Genome stability & its regulatory signalling mechanisms
Organisms that encode their genetic information in DNA must ensure that this information does not become corrupted, or damaged, in order to survive and propagate. Each one of our cells contains the information to produce molecular machines called proteins. Some of these proteins act to safeguard our DNA and maintain the integrity of the genome via a process termed DNA repair. DNA repair proteins can sense when and how the DNA is damaged and switch on mechanisms to fix the damage. Importantly, defects within the DNA repair process leads to a range of pathologies and various cancers, so understanding DNA repair is of fundamental importance.

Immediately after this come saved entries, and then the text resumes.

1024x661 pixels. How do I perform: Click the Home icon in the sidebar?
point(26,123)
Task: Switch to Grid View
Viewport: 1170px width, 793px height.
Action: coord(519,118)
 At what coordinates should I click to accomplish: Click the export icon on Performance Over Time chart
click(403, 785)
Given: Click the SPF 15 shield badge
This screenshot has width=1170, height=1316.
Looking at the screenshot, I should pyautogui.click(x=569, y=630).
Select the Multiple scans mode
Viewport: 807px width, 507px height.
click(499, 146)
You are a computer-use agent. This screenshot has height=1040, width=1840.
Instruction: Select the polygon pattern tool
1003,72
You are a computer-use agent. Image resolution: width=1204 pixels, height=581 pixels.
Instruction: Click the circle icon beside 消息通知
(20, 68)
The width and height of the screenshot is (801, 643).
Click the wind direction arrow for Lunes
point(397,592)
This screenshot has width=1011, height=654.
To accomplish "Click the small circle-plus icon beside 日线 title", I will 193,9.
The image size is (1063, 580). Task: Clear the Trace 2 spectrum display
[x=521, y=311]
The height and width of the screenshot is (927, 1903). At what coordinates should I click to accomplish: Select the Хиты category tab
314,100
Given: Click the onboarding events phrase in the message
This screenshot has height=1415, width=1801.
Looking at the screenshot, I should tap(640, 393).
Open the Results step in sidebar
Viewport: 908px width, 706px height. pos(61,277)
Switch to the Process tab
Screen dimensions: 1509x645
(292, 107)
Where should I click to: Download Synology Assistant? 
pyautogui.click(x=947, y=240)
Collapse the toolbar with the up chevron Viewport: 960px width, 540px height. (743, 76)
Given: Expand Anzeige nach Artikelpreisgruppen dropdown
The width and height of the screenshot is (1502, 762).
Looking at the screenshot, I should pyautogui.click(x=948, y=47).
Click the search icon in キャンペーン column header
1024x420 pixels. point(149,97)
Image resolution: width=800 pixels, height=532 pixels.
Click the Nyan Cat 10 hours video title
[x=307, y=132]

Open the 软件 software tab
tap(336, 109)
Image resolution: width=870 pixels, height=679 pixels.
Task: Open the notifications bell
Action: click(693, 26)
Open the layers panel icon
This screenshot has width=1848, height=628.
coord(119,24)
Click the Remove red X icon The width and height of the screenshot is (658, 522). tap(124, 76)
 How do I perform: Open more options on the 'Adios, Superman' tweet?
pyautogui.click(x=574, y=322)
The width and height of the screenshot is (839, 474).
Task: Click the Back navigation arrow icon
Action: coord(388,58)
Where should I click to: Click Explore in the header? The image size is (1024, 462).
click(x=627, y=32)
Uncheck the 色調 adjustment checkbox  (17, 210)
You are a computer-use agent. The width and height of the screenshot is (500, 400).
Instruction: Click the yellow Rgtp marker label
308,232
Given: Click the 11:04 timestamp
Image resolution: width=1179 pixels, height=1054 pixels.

Research in our lab is focussed on understanding the mechanisms of DNA repair in mammalian cells. To help us with this, we’re using a range of biochemical, cellular and molecular approaches, which are supported by the world-class facilities in the Department of Biochemistry and broader Oxford research environment. More specifically, we’re using biochemistry, microscopy, proteomics, and the latest CRISPR/Cas9-based genetic tools to help us unravel how DNA repair is performed in cells.
Recently, it’s become clear that proteins involved in DNA repair are attractive anti-cancer targets. Through our discoveries, we hope to both improve our understanding of DNA repair and identify rational future drug targets.